Understanding the statistical function "expinv"

Hi everyone,
I am pretty new to the community and I might need your help to understand the behaviour of a new octave function vs his original behaviour in matlab.

I was on my trial licence using the built-in expinv function from matlab and everything was working fine. I used it the following way:

p = 99 %percentile I aim for
mu = ema(data,20) %My mean of the distribution
expinv(p, mu)

I then had to change my licence and drop the Statistics Toolbox. I hence downloaded the expinv function from Octave (Function Reference: expinv) and I got different values and results and I don’t understand why.

The dataset I use is mainly (but not strictly) between [0;1]. While digging through the code of the octave expinv, I realised that it does not accept values <0 or >1 which is probably related to the exponential cumulative distribution function.

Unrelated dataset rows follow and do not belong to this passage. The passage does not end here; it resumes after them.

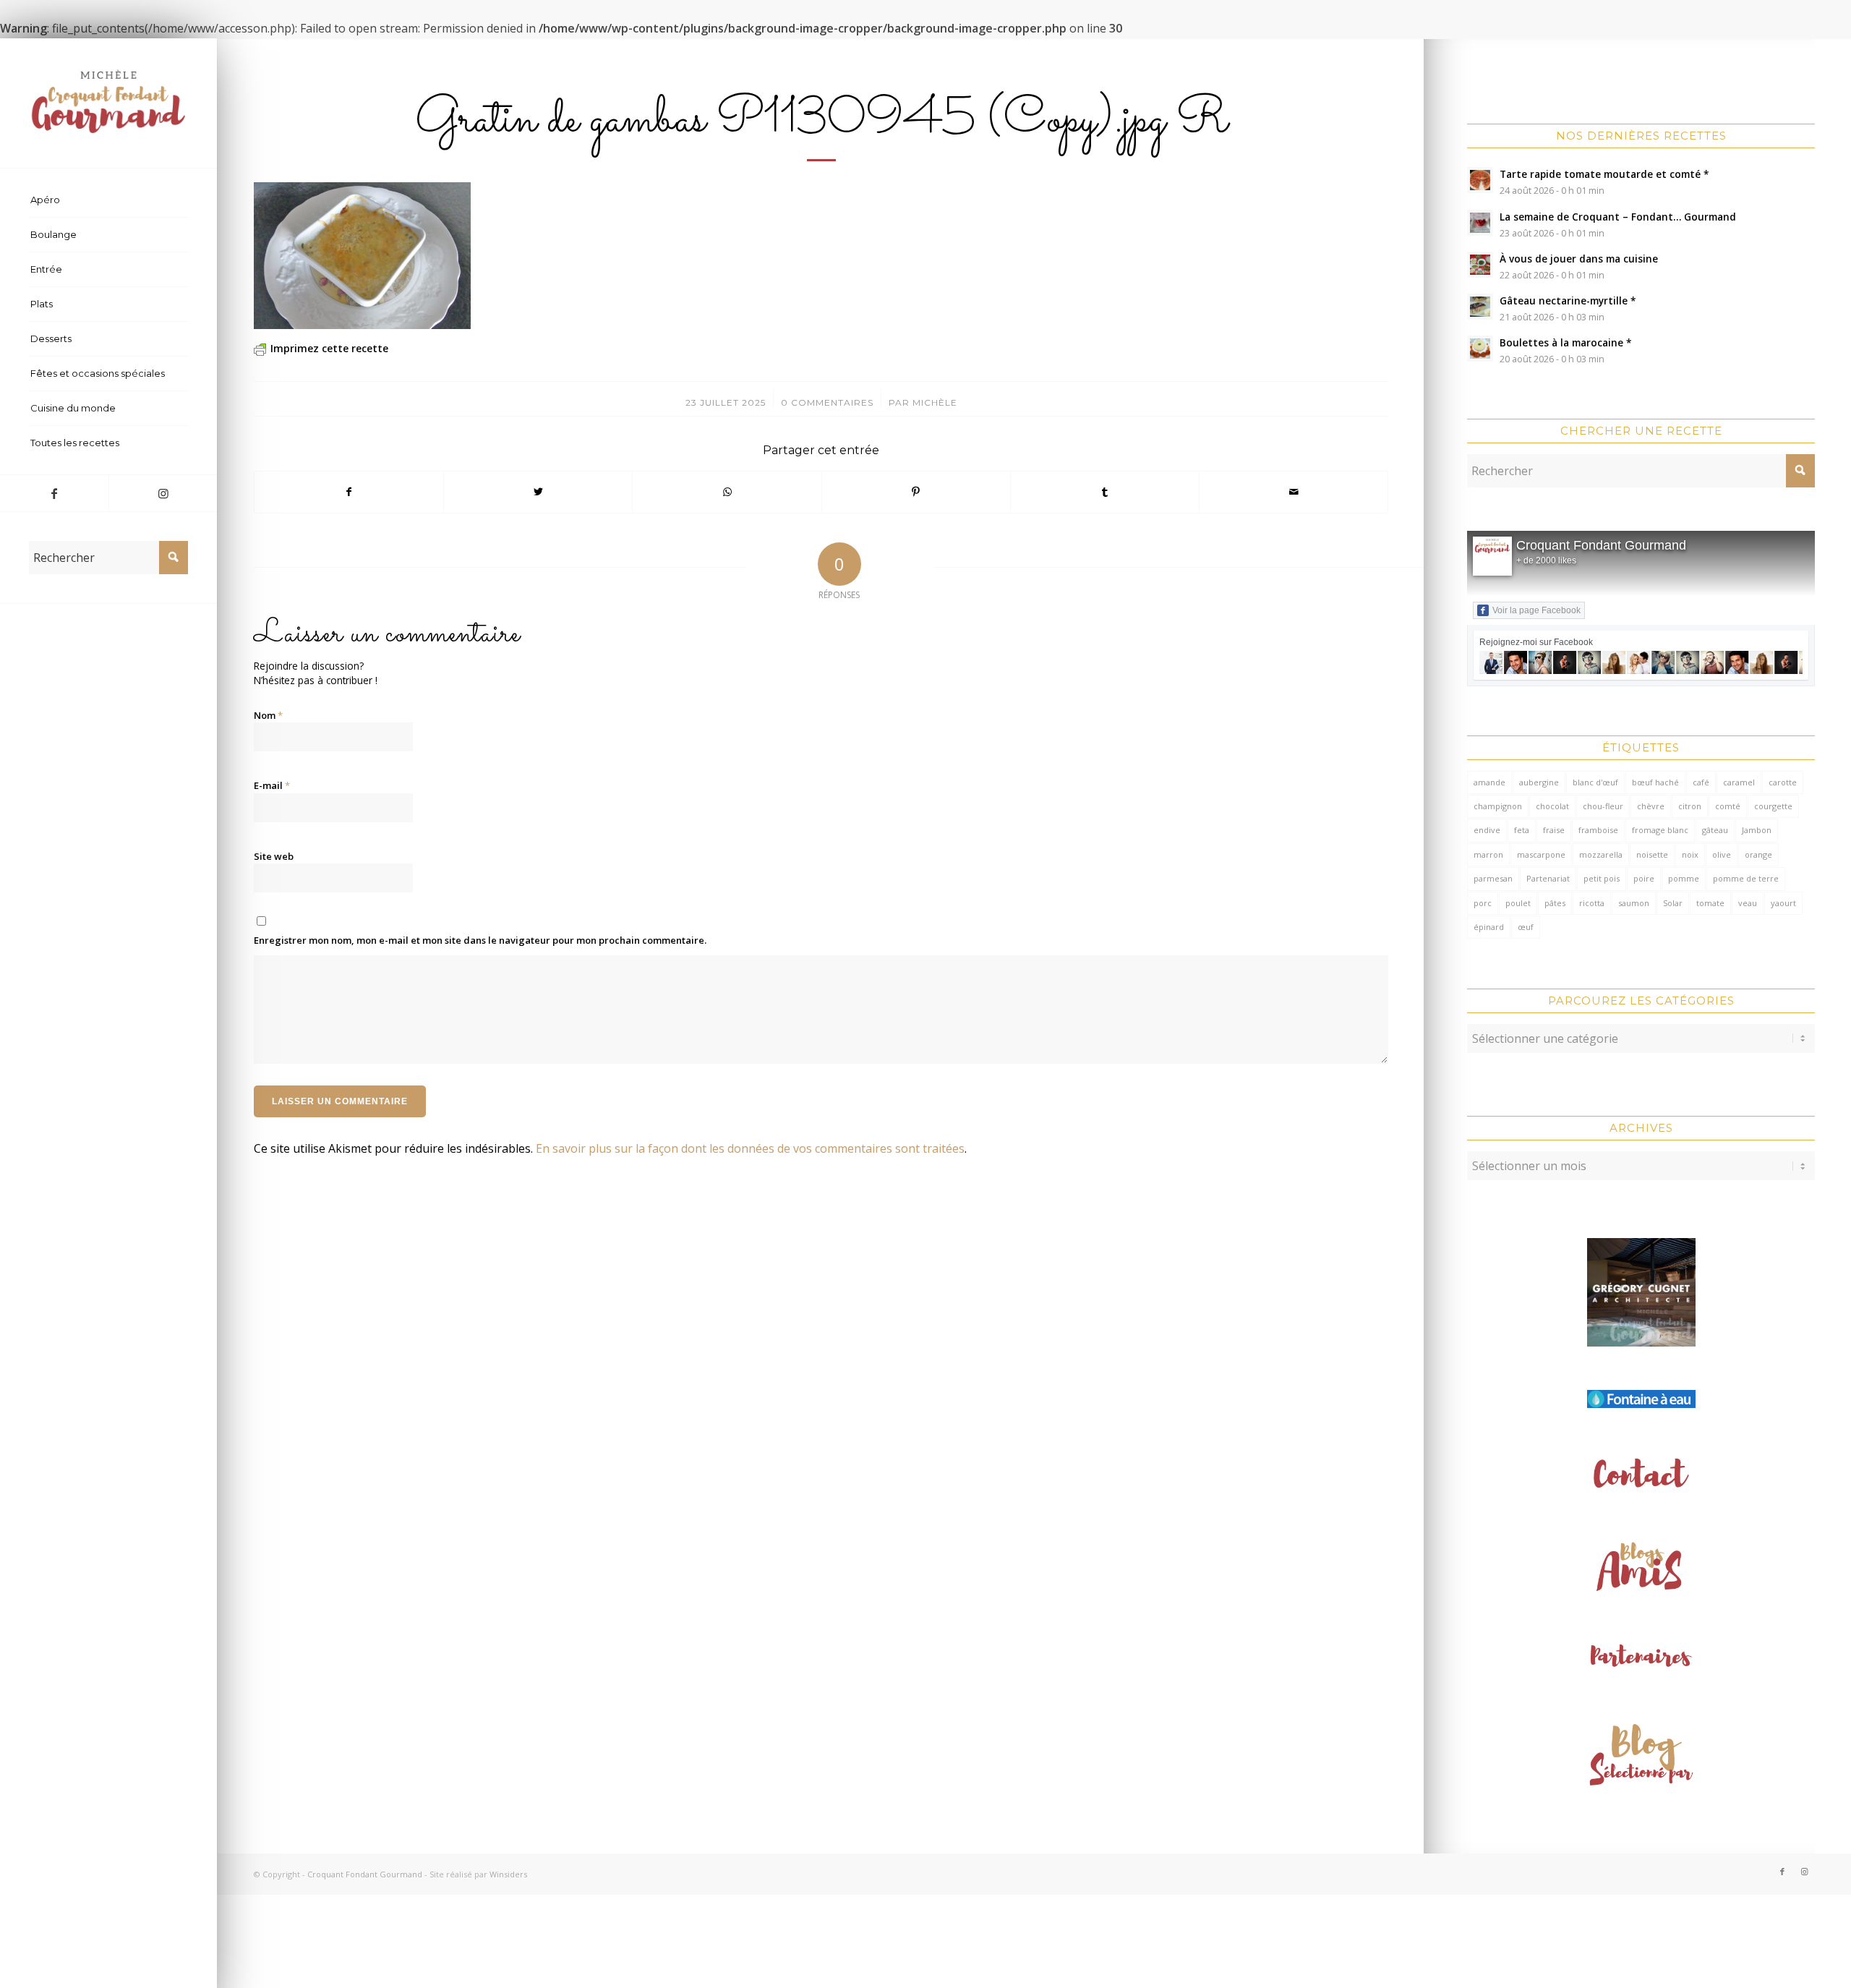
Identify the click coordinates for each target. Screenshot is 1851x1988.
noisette (1652, 854)
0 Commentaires (827, 402)
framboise (1598, 829)
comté (1727, 806)
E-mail (272, 785)
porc (1483, 902)
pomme (1683, 878)
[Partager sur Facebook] (349, 492)
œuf (1526, 926)
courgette (1773, 806)
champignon (1498, 806)
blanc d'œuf (1595, 782)
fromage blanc (1660, 829)
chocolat (1552, 806)
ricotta (1591, 902)
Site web (274, 856)
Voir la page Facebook (1536, 610)
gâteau (1715, 829)
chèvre (1650, 806)
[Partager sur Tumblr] (1105, 492)
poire (1643, 878)
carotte (1783, 782)
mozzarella (1601, 854)
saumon (1633, 902)
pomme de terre (1746, 878)
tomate (1710, 902)
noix (1690, 854)
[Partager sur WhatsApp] (727, 492)
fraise (1554, 829)
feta (1521, 829)
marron (1488, 854)
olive (1721, 854)
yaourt (1783, 902)
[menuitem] (108, 200)
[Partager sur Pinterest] (916, 492)
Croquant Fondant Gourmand (1601, 545)
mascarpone (1541, 854)
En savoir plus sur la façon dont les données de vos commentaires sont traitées (750, 1148)
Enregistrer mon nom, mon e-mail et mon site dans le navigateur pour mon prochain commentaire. (480, 940)
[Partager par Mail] (1294, 492)
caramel (1739, 782)
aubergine (1539, 782)
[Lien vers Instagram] (162, 493)
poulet (1518, 902)
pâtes (1554, 902)
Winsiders (508, 1874)
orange (1758, 854)
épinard (1489, 926)
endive (1487, 829)
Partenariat (1548, 878)
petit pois (1601, 878)
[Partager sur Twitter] (538, 492)
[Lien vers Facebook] (54, 493)
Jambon (1756, 829)
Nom (268, 715)
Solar (1673, 902)
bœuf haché (1655, 782)
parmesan (1493, 878)
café (1701, 782)
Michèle (934, 402)
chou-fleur (1603, 806)
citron (1689, 806)
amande (1489, 782)
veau (1747, 902)
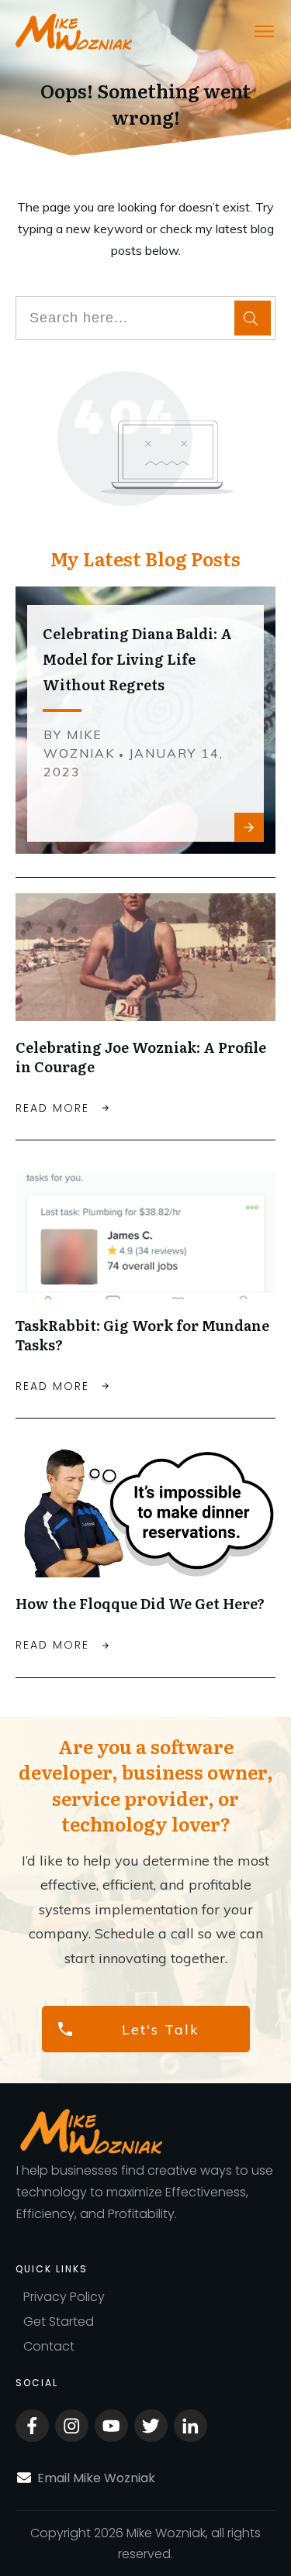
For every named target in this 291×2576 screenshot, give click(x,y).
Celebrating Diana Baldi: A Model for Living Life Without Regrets (137, 659)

However, I am just looking for a way to fit an exponential distribution to my data and get back, for any value in my data, the value of the Xth percentile and I don’t understand why I would not be able to do that on a distribution with values higher than 1. I am also not sure this new expinv is now doing what I want or if I should find another to do it.

Thanks for the help!

Did you cherry-pick a specific function from the Octave statistics package for use within Matlab? There’s no guarantee of mutual consistency if you do that.

The expinv function inverts the CDF, which by definition is in the [0 1] range, so any inputs for expinv outside the [0 1] domain will stay at the default value of NaN. You should normalize it before calling expinv.